Biochemical and morphologic studies of heterogeneous lobe responses in hepatocarcinogenesis

Abstract
Experiments have demonstrated interlobe differences in the incidence of diethylnitrosamine (DEN)-induced hepatocellular carcinoma (HCCA), with a 100% incidence in the left and right median lobes and a 30% incidence in the right anterior lobe 20 weeks after exposure began. These tumor data provide a model to test the hypothesis that chemically induced neoplasia can be qualitatively and quantitatively related to promutagenic DNA damage and concurrent cell replication. Experiments were performed to measure O 4 -ethyldeoxythymidine (O 4 -EtdT) (a major pro-mutagenic lesion in hepatic DNA of rats exposed to DEN), N7-ethylguanine, cell replication and hepatocyte initiation using the induction of growthselected γ-glutamyl transferase-positive (GGT+) foci in the left and right median and right anterior hepatic lobes following 0, 3, 7, 14 or 28 days of DEN administration. Results demonstrated that O 4 -EtdT concentrations were consistently higher in the left and right median versus the right anterior hepatic lobes, while cell replication was transiently higher in the right median and right anterior lobes. Likewise, high numbers of GGT+ foci were observed in the left and right median lobes in DEN-exposed rats subjected to a Cayama-Farber growth selection protocol.
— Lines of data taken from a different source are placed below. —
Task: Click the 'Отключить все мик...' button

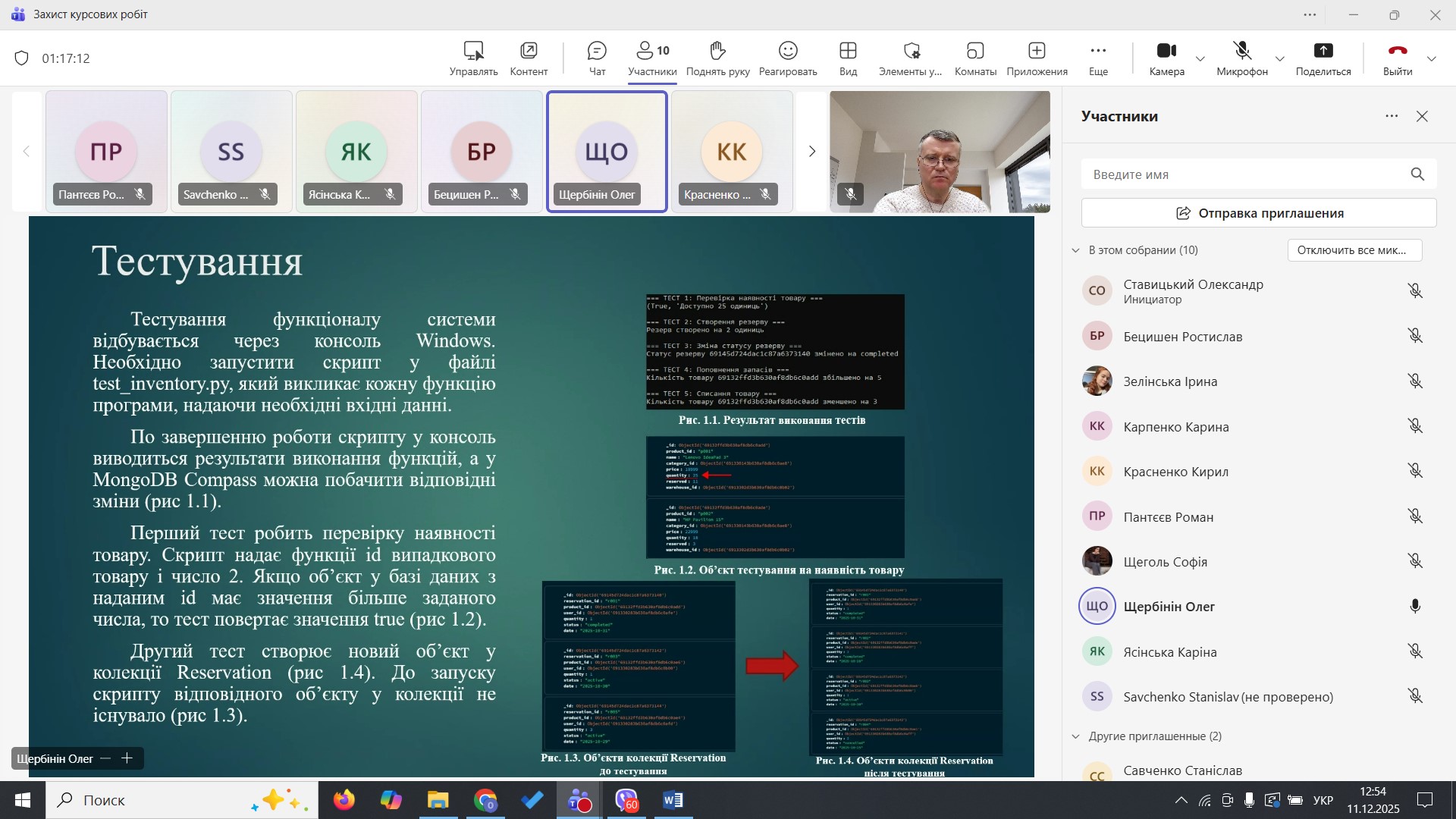Action: click(x=1354, y=250)
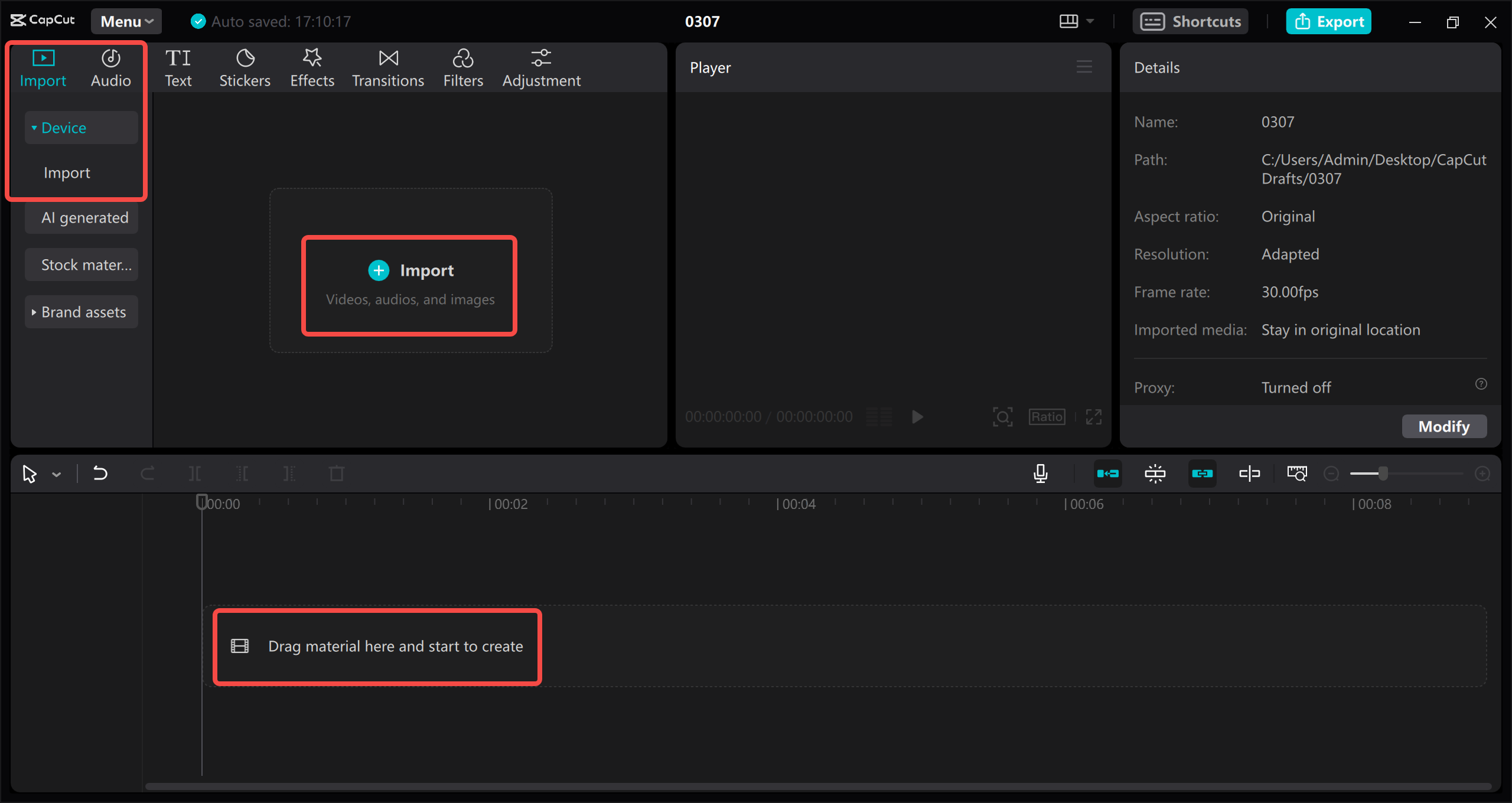Expand the Menu dropdown

tap(125, 21)
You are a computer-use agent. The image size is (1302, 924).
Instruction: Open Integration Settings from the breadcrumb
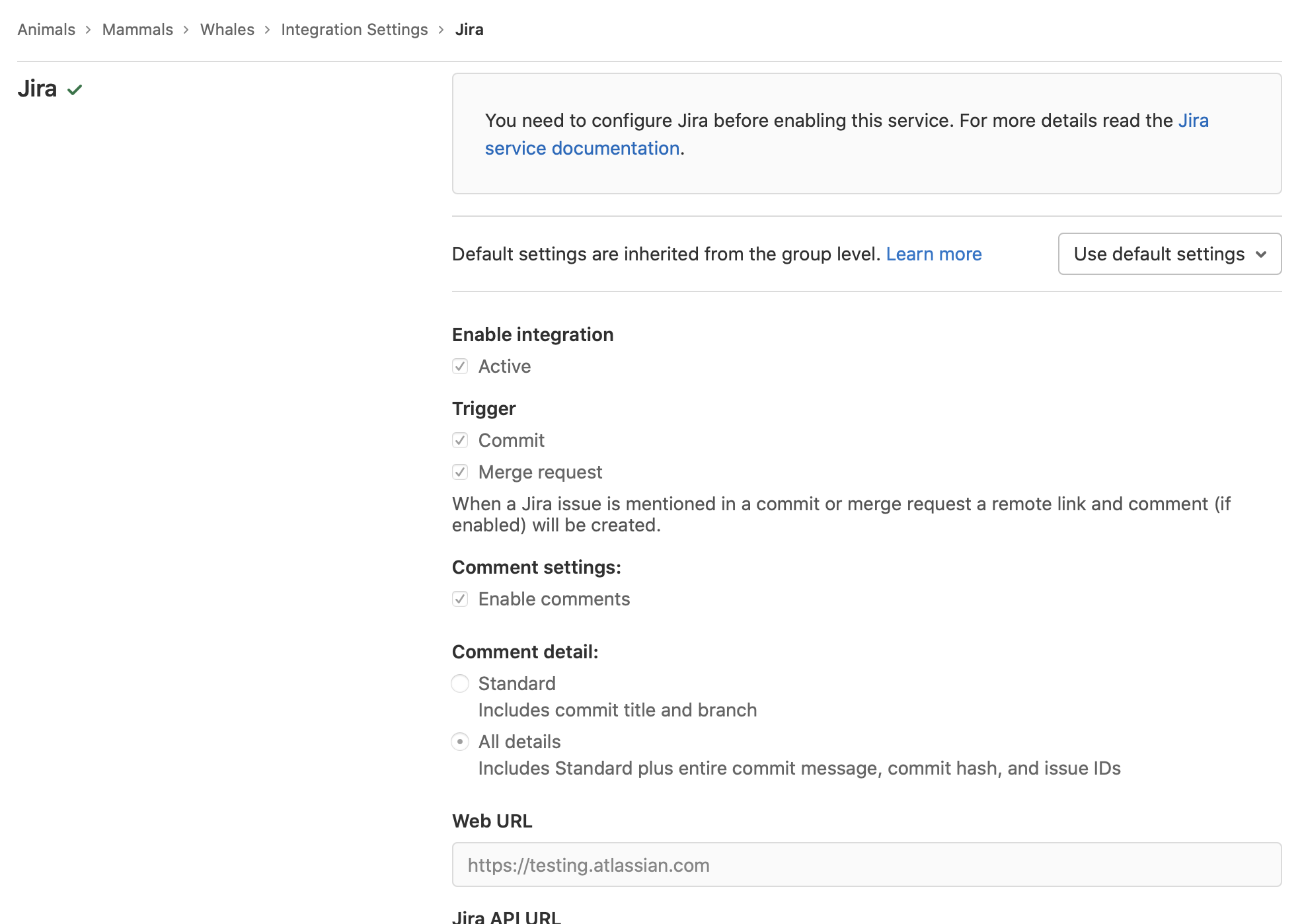click(354, 29)
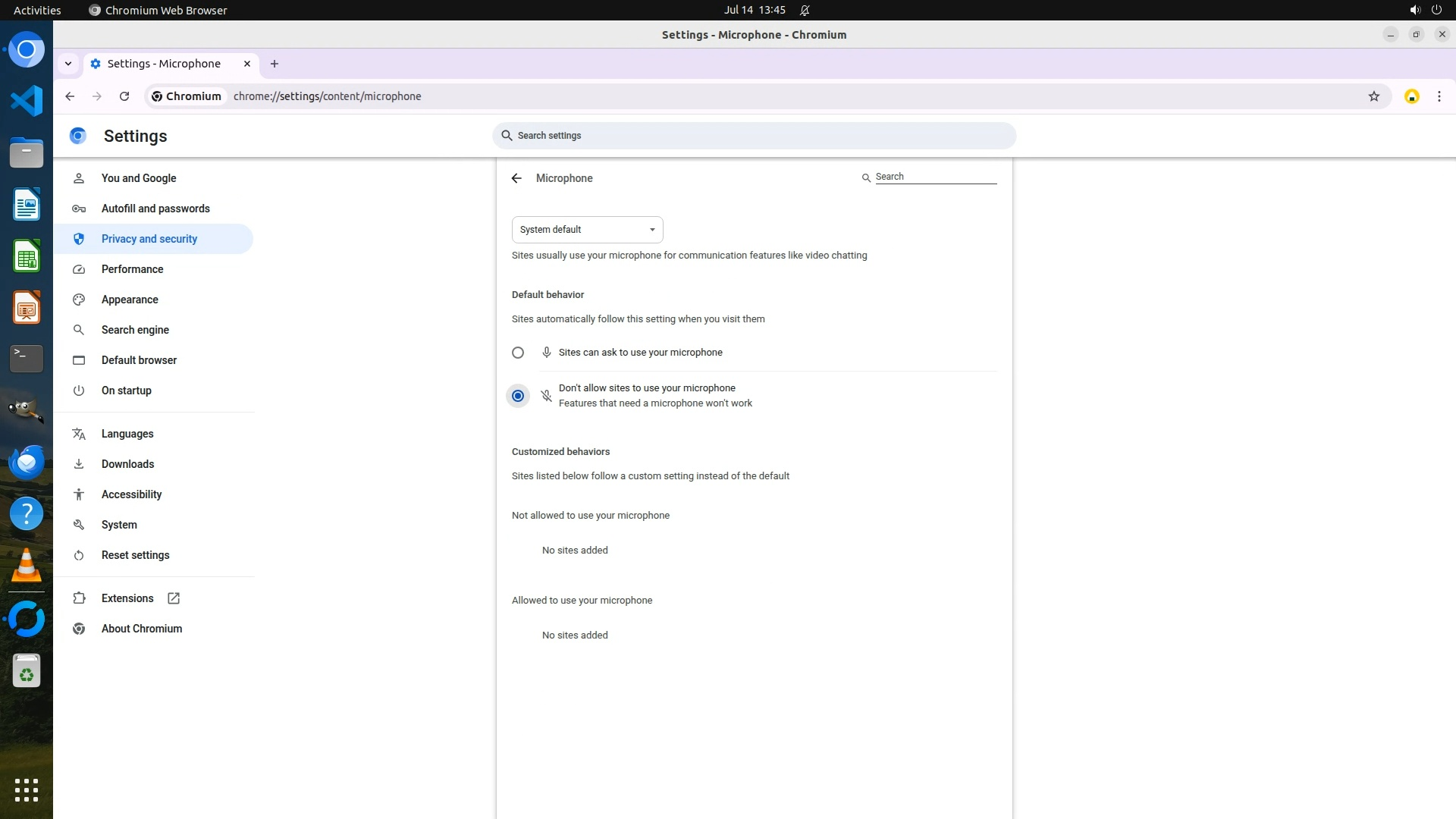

Following administration of [ 14 C]DEN, the distribution of radioactivity showed a marked left lobe preference in 4-week-old rats that had no prior exposure to DEN and in 8-week-old rats exposed to DEN for 4 weeks. This study suggests that interlobe differences in hepatocyte initiation and the incidence of HCCA may be due in part to differences in cell replication and in DNA alkylation resulting from differential DEN distribution and/or metabolism.